Kaas se considérait comme un « patriote rhénan » et préconisa la création d'un État de Rhénanie dans le cadre du Reich allemand. En 1923, une année de crise, il – comme Konrad Adenauer, alors maire de Cologne – combattit les séparatistes qui voulaient séparer la Rhénanie de l'Allemagne. En dépit de l'occupation française, il rechercha la réconciliation avec la France et exprima ce désir dans un discours célèbre au Reichstag le 5 décembre 1923.
En dépit de réserves personnelles envers les socio-démocrates, il développa des relations cordiales avec le président Friedrich Ebert et salua volontiers les réussites du SPD après 1918. Kaas soutint la politique de réconciliation du ministre des affaires étrangères Gustav Stresemann et dénonça l'agitation nationaliste contre cette politique - agitation qu'il considéra comme irresponsable.

= = = = = = =

Problème à résoudre: Relevez toutes les personnes nommées dans le texte extrait, sous la forme où elles y figurent. Les enregistrements qui suivent n'ont aucun rapport avec le texte extrait.

= = = = = = =

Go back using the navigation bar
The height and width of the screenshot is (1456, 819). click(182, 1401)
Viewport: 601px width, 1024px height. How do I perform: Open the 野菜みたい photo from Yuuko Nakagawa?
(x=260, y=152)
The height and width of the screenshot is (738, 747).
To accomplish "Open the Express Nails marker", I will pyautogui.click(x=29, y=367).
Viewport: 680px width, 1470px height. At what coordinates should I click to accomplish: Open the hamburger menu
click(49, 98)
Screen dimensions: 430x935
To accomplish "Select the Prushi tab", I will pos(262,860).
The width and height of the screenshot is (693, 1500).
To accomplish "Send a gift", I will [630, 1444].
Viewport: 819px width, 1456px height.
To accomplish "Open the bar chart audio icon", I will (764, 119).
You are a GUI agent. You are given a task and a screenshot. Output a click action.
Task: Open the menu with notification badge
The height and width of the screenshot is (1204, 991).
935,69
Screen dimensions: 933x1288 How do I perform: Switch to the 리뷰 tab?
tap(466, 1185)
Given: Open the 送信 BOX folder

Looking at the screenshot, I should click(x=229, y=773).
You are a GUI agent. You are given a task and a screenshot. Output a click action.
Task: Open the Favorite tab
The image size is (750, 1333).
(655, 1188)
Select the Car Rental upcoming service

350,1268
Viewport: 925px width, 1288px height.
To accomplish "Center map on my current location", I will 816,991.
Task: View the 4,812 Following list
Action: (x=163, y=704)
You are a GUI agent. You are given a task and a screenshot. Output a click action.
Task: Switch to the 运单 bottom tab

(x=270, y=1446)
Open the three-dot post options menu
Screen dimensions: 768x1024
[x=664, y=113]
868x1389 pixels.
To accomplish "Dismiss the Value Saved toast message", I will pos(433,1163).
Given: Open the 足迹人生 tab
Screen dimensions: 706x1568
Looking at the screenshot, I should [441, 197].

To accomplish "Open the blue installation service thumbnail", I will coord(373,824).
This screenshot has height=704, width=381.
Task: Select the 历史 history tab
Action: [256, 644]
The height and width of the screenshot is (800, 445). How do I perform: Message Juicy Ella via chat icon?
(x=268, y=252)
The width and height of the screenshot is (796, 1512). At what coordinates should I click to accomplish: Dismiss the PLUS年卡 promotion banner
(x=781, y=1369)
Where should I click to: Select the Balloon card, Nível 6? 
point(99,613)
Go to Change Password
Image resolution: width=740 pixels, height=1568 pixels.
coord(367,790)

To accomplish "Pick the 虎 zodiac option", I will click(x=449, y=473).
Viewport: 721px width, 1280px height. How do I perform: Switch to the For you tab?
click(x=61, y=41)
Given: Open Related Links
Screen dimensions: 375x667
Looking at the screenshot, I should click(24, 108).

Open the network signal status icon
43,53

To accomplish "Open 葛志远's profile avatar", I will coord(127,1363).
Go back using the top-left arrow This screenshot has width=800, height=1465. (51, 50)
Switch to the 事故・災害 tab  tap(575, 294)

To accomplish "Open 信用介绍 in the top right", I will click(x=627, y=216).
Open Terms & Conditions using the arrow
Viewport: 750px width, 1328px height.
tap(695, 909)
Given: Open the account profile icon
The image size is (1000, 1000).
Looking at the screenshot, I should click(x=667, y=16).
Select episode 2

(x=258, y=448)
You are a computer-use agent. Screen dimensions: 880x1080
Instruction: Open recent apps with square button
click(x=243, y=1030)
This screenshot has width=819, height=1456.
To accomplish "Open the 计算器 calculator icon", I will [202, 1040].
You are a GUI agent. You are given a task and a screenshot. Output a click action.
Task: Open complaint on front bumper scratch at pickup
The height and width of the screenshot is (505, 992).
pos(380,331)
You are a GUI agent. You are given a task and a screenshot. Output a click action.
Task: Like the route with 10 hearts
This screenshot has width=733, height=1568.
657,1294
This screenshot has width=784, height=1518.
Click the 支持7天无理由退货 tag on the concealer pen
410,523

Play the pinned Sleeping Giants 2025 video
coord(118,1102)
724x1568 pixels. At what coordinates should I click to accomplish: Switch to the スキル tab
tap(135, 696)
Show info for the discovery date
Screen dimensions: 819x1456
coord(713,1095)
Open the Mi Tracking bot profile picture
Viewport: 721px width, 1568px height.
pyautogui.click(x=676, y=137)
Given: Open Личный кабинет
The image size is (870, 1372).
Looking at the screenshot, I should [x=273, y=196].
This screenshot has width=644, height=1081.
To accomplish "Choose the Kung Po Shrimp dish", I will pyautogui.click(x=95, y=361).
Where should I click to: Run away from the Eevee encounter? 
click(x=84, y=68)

= = = = = = =

Réponse proposée: Kaas, Konrad Adenauer, Friedrich Ebert, Gustav Stresemann